Consolidation of public sector banks may boost sentiment in the near term

Topics PSB | PSBs | public sector banks

Slowing economic growth will push the central bank to focus on reducing real rates
Friday’s announcement on consolidation of public sector banks (PSBs)  has come as a shot in the arm for the sector. State-owned banks will continue to benefit from lower yields on government bonds (G-Secs). Yields on G-Secs have slid a further 32 basis points (bps) to 6.56 per cent as of August 2019, after having dropped 47 bps sequentially to 6.88 per cent in the June 2019 quarter (Q1).
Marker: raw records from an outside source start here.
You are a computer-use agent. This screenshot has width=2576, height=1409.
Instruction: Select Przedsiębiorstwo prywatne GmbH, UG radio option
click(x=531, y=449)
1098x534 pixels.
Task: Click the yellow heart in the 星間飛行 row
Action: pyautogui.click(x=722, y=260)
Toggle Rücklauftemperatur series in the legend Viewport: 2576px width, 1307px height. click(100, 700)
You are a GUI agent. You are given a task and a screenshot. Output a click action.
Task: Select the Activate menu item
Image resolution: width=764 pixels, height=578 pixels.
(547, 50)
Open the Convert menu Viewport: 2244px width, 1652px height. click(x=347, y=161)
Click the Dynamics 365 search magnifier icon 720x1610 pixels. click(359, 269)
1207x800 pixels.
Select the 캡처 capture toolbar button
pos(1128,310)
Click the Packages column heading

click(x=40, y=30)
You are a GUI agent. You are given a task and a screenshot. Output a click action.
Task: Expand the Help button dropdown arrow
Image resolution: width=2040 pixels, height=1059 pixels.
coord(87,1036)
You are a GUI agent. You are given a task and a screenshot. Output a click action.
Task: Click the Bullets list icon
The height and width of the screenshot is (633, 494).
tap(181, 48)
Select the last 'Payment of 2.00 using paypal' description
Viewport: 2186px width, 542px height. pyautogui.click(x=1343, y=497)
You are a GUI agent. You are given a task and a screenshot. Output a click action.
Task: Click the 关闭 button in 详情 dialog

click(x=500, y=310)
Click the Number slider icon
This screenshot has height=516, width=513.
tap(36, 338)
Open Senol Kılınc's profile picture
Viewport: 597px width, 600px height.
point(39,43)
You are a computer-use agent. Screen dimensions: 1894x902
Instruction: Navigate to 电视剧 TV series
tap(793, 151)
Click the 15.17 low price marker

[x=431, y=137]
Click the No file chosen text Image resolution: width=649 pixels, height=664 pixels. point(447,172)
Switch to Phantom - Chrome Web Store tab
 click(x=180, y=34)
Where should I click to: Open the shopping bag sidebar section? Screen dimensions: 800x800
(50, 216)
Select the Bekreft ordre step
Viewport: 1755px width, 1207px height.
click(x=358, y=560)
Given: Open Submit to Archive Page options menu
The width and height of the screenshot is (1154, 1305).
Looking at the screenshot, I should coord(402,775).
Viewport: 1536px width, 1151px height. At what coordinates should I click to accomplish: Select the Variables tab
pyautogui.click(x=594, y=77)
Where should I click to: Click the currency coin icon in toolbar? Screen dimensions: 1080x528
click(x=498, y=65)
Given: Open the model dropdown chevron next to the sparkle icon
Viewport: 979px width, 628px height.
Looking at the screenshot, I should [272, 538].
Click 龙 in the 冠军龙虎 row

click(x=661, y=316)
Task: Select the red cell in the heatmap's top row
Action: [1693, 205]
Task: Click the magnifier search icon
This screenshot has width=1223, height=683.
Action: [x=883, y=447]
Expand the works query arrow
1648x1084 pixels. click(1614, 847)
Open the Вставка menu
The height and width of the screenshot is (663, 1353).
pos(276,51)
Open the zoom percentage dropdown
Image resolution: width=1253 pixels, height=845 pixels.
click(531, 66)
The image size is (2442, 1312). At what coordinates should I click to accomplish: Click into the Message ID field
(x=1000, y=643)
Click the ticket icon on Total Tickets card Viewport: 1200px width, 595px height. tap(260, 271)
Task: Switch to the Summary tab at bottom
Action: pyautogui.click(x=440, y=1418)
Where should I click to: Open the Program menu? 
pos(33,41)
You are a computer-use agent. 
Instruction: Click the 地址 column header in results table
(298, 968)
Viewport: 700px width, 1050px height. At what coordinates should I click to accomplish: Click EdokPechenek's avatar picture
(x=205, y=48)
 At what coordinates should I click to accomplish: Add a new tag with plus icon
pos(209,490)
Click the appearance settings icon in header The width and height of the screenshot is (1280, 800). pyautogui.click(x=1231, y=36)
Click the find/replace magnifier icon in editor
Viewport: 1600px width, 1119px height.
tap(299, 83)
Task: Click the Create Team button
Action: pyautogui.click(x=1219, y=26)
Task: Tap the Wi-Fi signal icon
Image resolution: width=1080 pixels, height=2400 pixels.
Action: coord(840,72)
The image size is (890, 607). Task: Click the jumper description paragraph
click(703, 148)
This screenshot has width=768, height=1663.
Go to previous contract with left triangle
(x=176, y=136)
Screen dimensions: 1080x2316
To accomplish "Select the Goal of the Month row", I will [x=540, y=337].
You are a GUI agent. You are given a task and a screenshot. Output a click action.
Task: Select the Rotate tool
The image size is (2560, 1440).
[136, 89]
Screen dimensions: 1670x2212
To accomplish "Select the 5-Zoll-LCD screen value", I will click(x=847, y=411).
According to the RBI, banks have to account for a change in market value (referred to as MTM) of G-Secs held in the available for sale (AFS) basket on a sequential basis. PSBs are the major investors in G-Secs.

Bond prices are inversely related to yields. Therefore, a decline in yields means higher bond prices. Dhaval Dala, chief investment officer (fixed income), Edelweiss Asset Management, expects yields on the benchmark 10-year G-Sec to trend at the 6 per cent-level in the medium term. 

Slowing economic growth will push the central bank to focus on reducing real rates. That said, prospects of a government stimulus package, as well as currency and interest rate movements in the global markets, could impact domestic sentiment in the near term. Even if yields of G-Secs sustain at the current level at the end of the September quarter, PSBs could, overall,  witness over Rs 8,000 crore in MTM gains, estimate analysts.

According to Anil Gupta, head (financial sector ratings), ICRA, a 10-bp change in G-Sec yields translates to around Rs 2,600-crore in MTM impact for PSBs. In Q1, an aggregate MTM gain of Rs 1,323 crore for the top five PSBs (excluding Canara Bank) lifted their aggregate net profit by 67 per cent.

The actual MTM impact, however, varied from bank to bank, depending on the size of their respective AFS book and tenure of investments (higher the tenure, higher the MTM gains). For instance, State Bank of India, which had 41.7 per cent of its Rs 9.5-trillion investment book under AFS as of June, emerged the major beneficiary with Rs 1,225 crore of MTM gains.

Though Bank of India had to provide Rs 121 crore towards MTM, the provisioning on account of MTM loss was down 31 per cent on a sequential basis and a sharp 69 per cent on a year-on-year basis. However, the near-term business impact on account of merger the process and non-corporate and new corporate slippages, are key factors to keep an eye out for.